Ahora parecía visiblemente más tranquila.
Al verla marcharse, a Eleanor el momento le pareció extrañamente conmovedor.
Entonces…
¿aquel hombre intentaba ayudarla antes solo porque le recordaba a su hermana?
—Hola, hermana —dijo Ethan, acercándose con una sonrisa y una brocheta de frutas en la mano.
Acababa de ver a alguien comprándolas para animar a unos niños y terminó comprando una para él.
—¿De dónde has sacado eso?
Señaló a un padre y una hija no muy lejos de allí.
Eleanor reconoció a la niña: solo tenía siete años, luchaba contra una grave enfermedad y llevaba bastante tiempo ingresada en el hospital.
A pesar de todo, la niña era increíblemente optimista.
Seguía luchando, sonriendo siempre, incluso cuando estaba enferma o sentía dolor.
Comparada con esa cría, sintió que no tenía mucho de lo que quejarse.
—¿Crees que soy una niña o algo así?
¿De dónde sacaste el dinero?
—Me lo dio Royce.
Ethan se agachó y le cogió la mano con delicadeza, mirándola con expresión seria.
—Tengo un montón de dinero, y es todo para ti.
—Come, hermana.
—Le acercó la brocheta de frutas a la boca a Eleanor.
Ella le dio un mordisco, con los ojos un poco irritados.
—Gracias, Martin.
Nadie me había comprado nunca una brocheta de frutas.
Cuando era niña, las brochetas de fruta eran un capricho excepcional con el que solo podía soñar.
Cada vez que veía a un vendedor ambulante, un tropel de niños se abalanzaba con su paga, peleándose por conseguir una.

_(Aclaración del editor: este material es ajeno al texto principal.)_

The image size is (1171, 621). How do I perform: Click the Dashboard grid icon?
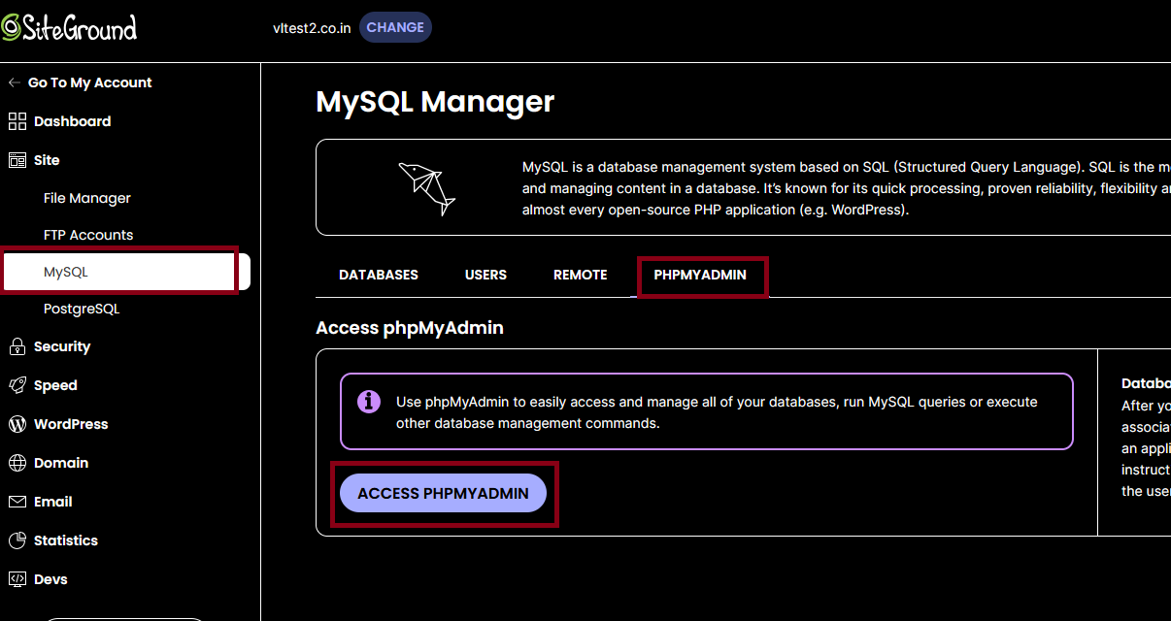(17, 121)
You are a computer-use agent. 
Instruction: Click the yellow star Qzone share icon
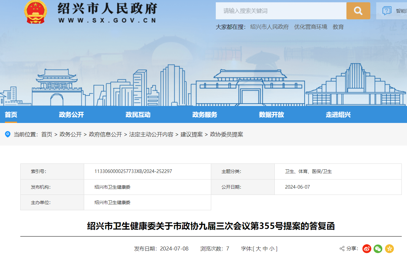click(389, 249)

Y todo lo que ella podía hacer era mirar, muerta de envidia.
Ella nunca tuvo paga.
En cuanto llegaba a casa, tenía que limpiar la mesa, fregar los platos, cocinar, barrer…
cosas que se suponía que solo hacían los mayores.
¿Sus hermanos?
Volvían a casa con un montón de brochetas de frutas, se las comían delante de ella y tiraban el resto a la basura si no podían terminarlas.
Recordó que una vez, Wendy compró una, ni siquiera la probó, y la tiró directamente a la basura.
El cubo acababa de ser vaciado, estaba totalmente limpio.
La deseaba tanto…
que no pudo evitarlo y la sacó.
Pero justo cuando iba a darle un mordisco, Wendy la pilló.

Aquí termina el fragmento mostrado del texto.